Court Opinion

ID: 5841303
Source: CourtListenerOpinion
Date Created: 2022-01-12 23:10:17.250738+00
Date Added: 2024-06-11T08:43:46.814196
License: Public Domain

In a negligence action to recover damages for personal injuries, etc., plaintiffs appeal from an order of the Supreme Court, Queens County, entered February 6, 1980, which denied their motion to restore this action to the Trial Calendar as against defendants Klosowski. Order affirmed, with $50 costs and disbursements. The instant action was dismissed in 1976 pursuant to CPLR 3404. In 1978 plaintiffs successfully moved to vacate the dismissal and restore the action to the Trial Calendar. On an appeal from that order by defendant Fiore, this court reversed and denied plaintiffs’ motion (Monahan v Fiore, 71 AD2d 914). An appeal from the same order by codefendants Klosowski was dismissed as untimely. The issue presented on the subject appeal by plaintiffs is whether our prior reversal inured to the benefit of codefendants Klosowski as well.

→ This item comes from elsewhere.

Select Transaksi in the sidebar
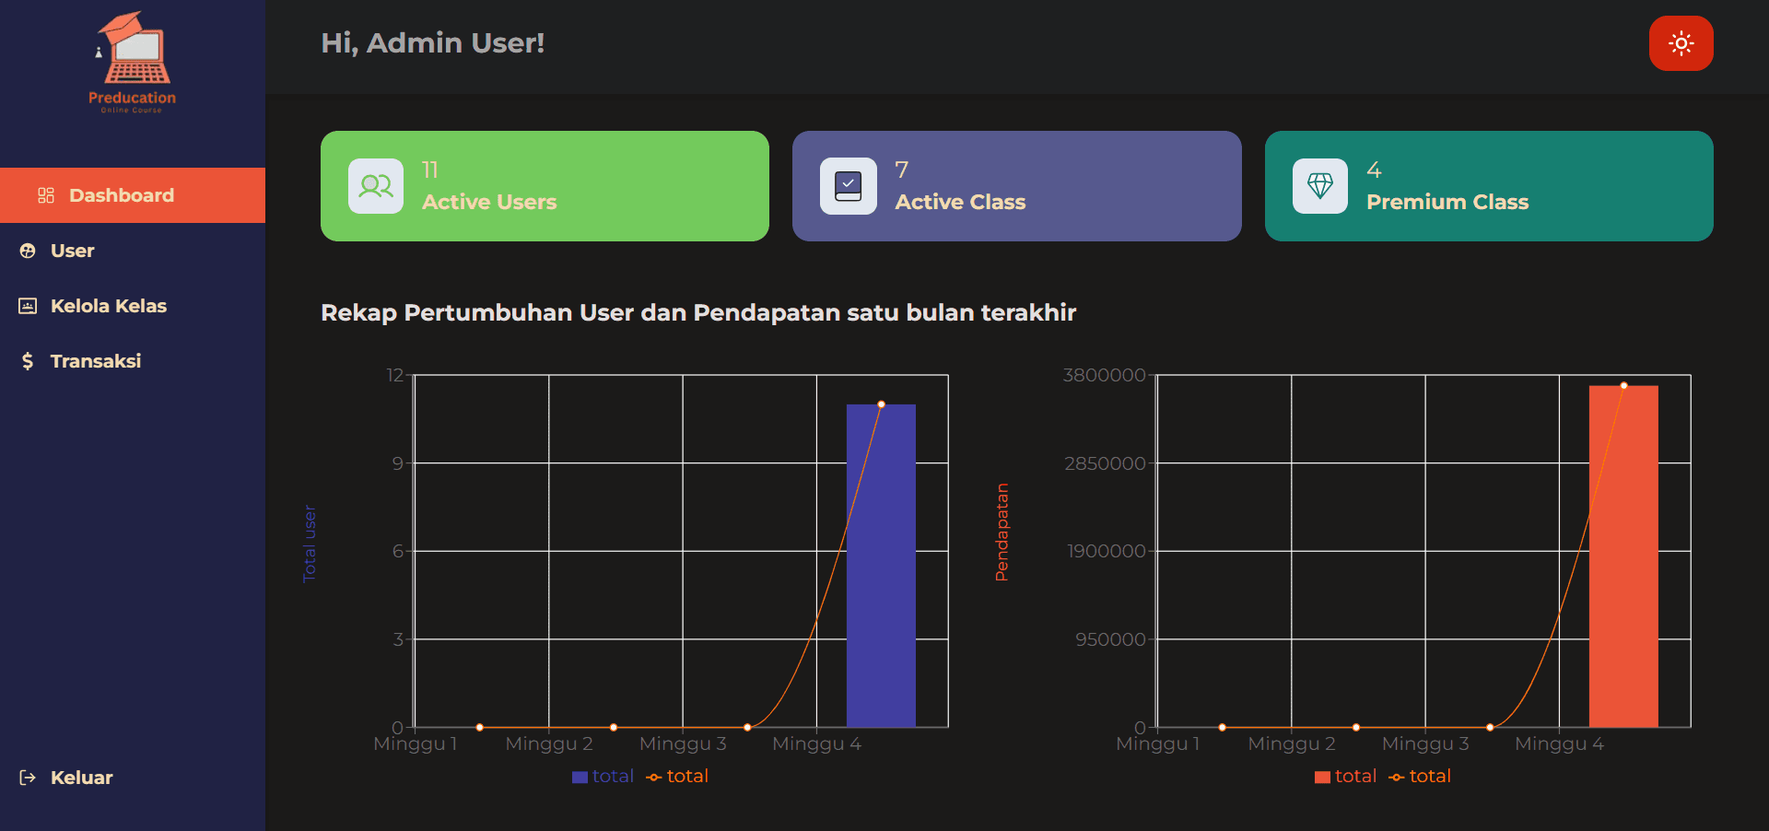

Trial Term held, in effect, that it did, refusing to restore the action to the calendar as against said codefendants. We affirm. Although the appeal of the Klosowskis from the prior restoral order was dismissed, substantial justice clearly requires that our reversal of said order and denial of plaintiffs’ motion inure, as well, to the benefit of these "nonappealing” codefendants. Only in this way can defendant Fiore, the successful party on the prior appeal, be accorded complete relief without, at the same time, nullifying the rights of his codefendants to contribution from him via impleader (see CPLR 5522; cf. Statella v Chuckrow Constr. Co., 28 AD2d 669; Rome Cable Corp. v Tanney, 21 AD2d 342; 5 Am Jur 2d, Appeal and Error, § 949; 4 NY Jur 2d, Appellate Review, § 488). Mangano, J. P., Gibbons, Rabin and Gulotta, JJ., concur.